Your PWK lab time has run out and you have a bit of time to kill before your exam. In my situation, I had two weeks of time to fill in the gaps before my exam and here is how I spent it:

  • TJ Null's OSCP Hack The Box list is a list of vulnerable machines available on Hack The Box that are similar in nature to that of the OSCP exam. Exploit every machine on this list and take notes on how you generally reach your goal.
  • Take a practice test using a set of five random vulnerable machines. If the full 24 hours doesn't work out, maybe try knocking out two within a target time of five hours.
  • Be able to do a stack based buffer overflow with your eyes closed and upside down. Although I am exaggerating, this is the only part of the test that you can practice step by step before hand. This Try Hack Me room makes BOFs trivial to write in Python. Then practice on Brainpan and Brainstorm

 

During the Exam

Here are a few tips to get you through the test when exam day comes around!

  • 24 hours is a ton of time. Just like your studies, continue to be patient and pay careful attention to each tiny detail you come across. Nothing can be missed.
  • Take breaks often. During my exam, I took a break each time I would reach a new phase in the pentesting process (foothold, privesc, finishing a machine). You need a clear mind every moment of this exam, and neglecting to step away for a bit can wear you down quickly.
  • Document everything. There is no worse feeling than exiting the proctor session and forgetting to screenshot a proof or a critical step. In total, I took around 200 screenshots and organized it on my host machine using Obsidian.
  • Have backup plans.
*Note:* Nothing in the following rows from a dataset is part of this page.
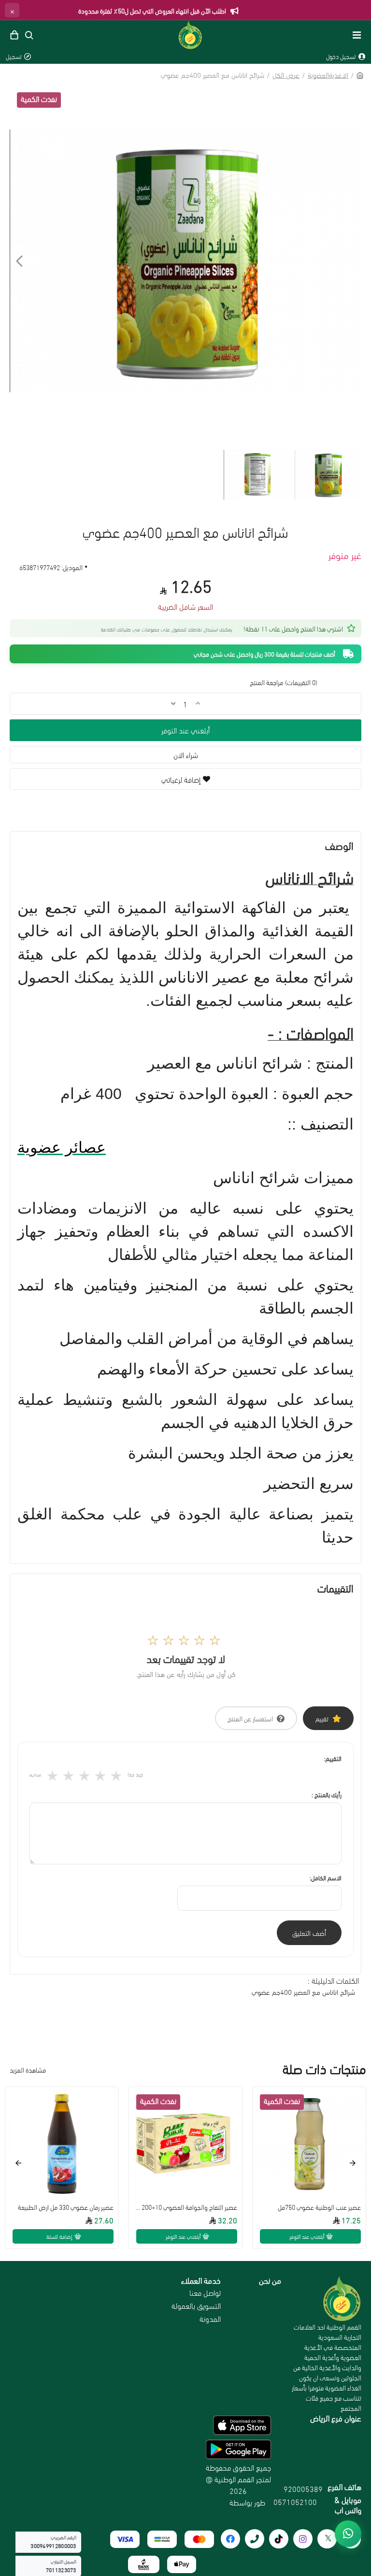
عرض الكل (286, 74)
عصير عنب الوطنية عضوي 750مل (319, 2207)
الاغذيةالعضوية (328, 74)
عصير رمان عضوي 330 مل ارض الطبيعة (66, 2207)
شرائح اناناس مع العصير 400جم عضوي (303, 1991)
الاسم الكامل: (326, 1877)
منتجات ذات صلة (324, 2069)
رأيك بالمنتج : (327, 1794)
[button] (351, 261)
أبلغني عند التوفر (185, 729)
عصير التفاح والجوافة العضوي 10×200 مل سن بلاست (185, 2207)
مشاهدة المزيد (28, 2069)
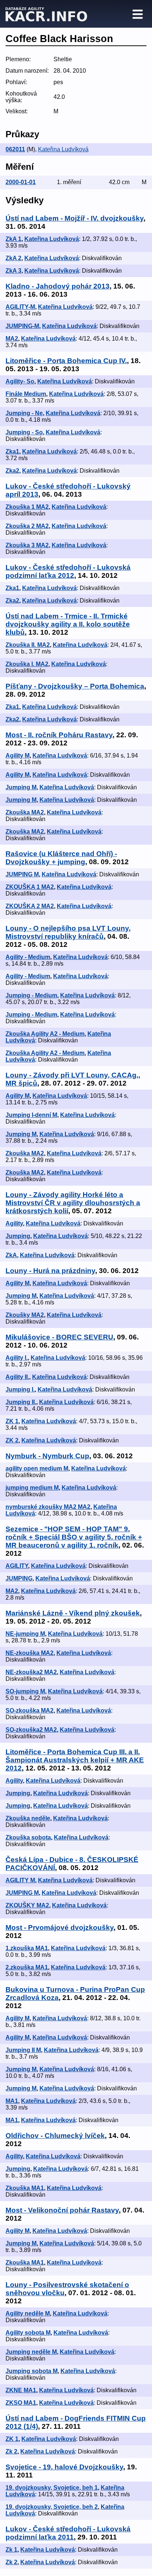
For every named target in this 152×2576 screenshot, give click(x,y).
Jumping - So (24, 432)
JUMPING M (22, 874)
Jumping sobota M (32, 2371)
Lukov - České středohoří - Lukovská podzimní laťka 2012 (68, 571)
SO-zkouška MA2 (29, 1710)
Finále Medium (26, 394)
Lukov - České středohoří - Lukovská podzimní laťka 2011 (68, 2533)
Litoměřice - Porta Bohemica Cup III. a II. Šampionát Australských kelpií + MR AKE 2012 (75, 1760)
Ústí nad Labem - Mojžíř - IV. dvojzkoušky (75, 218)
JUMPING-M (22, 326)
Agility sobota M (28, 2333)
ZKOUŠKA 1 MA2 (30, 887)
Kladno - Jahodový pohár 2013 (58, 286)
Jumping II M (23, 2050)
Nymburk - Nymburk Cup (47, 1456)
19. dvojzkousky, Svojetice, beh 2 (52, 2507)
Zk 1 (11, 2549)
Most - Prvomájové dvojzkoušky (60, 1927)
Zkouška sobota (28, 1837)
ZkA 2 (13, 258)
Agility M (18, 755)
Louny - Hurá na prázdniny (50, 1271)
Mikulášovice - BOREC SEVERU (59, 1337)
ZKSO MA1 (21, 2403)
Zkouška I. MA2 (27, 664)
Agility (14, 1223)
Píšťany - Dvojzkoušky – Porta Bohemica (75, 686)
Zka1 (12, 451)
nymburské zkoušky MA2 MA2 (48, 1507)
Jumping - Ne (24, 413)
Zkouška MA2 (25, 812)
In the event that something goes horribly wrong to your host or guest system during the exam, be prepared to move over to a secondary computer or a backup Kali image. In addition to having a backup system, backup your notes after each machine as well.
  • It is hard to think when you're hungry or thirsty. Try and have your usual meals throughout the day to prevent that temper from becoming too hot.

 

Conclusion

And that is all I have to offer in terms of advice! In short, begin with Hacknet, Try Hack Me, and Over The Wire. Make progress in Try Hack Me's Offensive Pentesting pathway, do TJ Null's Lists, and never stop trying harder.